- _Aim of the task_
Copy out the rows below verbatim, from the line containing "Tap the add from gallery icon" through the final row.

- _Records shown_

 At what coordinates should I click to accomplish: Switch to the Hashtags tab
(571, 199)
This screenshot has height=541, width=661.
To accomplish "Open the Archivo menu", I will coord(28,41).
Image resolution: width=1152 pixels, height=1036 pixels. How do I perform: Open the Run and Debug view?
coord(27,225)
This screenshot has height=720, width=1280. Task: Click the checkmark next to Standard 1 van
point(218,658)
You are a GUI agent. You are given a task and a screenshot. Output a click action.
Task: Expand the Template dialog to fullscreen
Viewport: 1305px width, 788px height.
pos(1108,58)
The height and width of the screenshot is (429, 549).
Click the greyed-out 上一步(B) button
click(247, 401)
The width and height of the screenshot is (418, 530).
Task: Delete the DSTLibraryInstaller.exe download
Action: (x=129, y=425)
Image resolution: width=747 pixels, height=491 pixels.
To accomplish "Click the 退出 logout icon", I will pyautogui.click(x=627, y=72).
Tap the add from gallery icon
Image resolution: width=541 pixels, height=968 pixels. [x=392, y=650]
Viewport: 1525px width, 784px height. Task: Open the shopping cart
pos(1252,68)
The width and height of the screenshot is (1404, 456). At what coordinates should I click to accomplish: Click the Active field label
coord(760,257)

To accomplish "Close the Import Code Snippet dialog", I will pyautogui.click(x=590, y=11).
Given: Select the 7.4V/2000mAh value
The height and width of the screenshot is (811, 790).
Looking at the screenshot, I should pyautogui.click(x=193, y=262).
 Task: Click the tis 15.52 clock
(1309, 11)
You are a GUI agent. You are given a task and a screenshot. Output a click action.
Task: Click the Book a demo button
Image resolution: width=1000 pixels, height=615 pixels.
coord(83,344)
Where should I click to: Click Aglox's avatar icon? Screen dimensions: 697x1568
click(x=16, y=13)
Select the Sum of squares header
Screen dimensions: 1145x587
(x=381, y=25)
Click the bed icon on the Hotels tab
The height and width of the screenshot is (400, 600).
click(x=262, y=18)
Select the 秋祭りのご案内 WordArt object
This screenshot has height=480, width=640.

- _Result_
Tap the add from gallery icon
Image resolution: width=541 pixels, height=968 pixels. [x=392, y=650]
Viewport: 1525px width, 784px height. Task: Open the shopping cart
pos(1252,68)
The width and height of the screenshot is (1404, 456). At what coordinates should I click to accomplish: Click the Active field label
coord(760,257)

To accomplish "Close the Import Code Snippet dialog", I will pyautogui.click(x=590, y=11).
Given: Select the 7.4V/2000mAh value
The height and width of the screenshot is (811, 790).
Looking at the screenshot, I should pyautogui.click(x=193, y=262).
 Task: Click the tis 15.52 clock
(1309, 11)
You are a GUI agent. You are given a task and a screenshot. Output a click action.
Task: Click the Book a demo button
Image resolution: width=1000 pixels, height=615 pixels.
coord(83,344)
Where should I click to: Click Aglox's avatar icon? Screen dimensions: 697x1568
click(x=16, y=13)
Select the Sum of squares header
Screen dimensions: 1145x587
(x=381, y=25)
Click the bed icon on the Hotels tab
The height and width of the screenshot is (400, 600).
click(x=262, y=18)
Select the 秋祭りのご案内 WordArt object
This screenshot has height=480, width=640.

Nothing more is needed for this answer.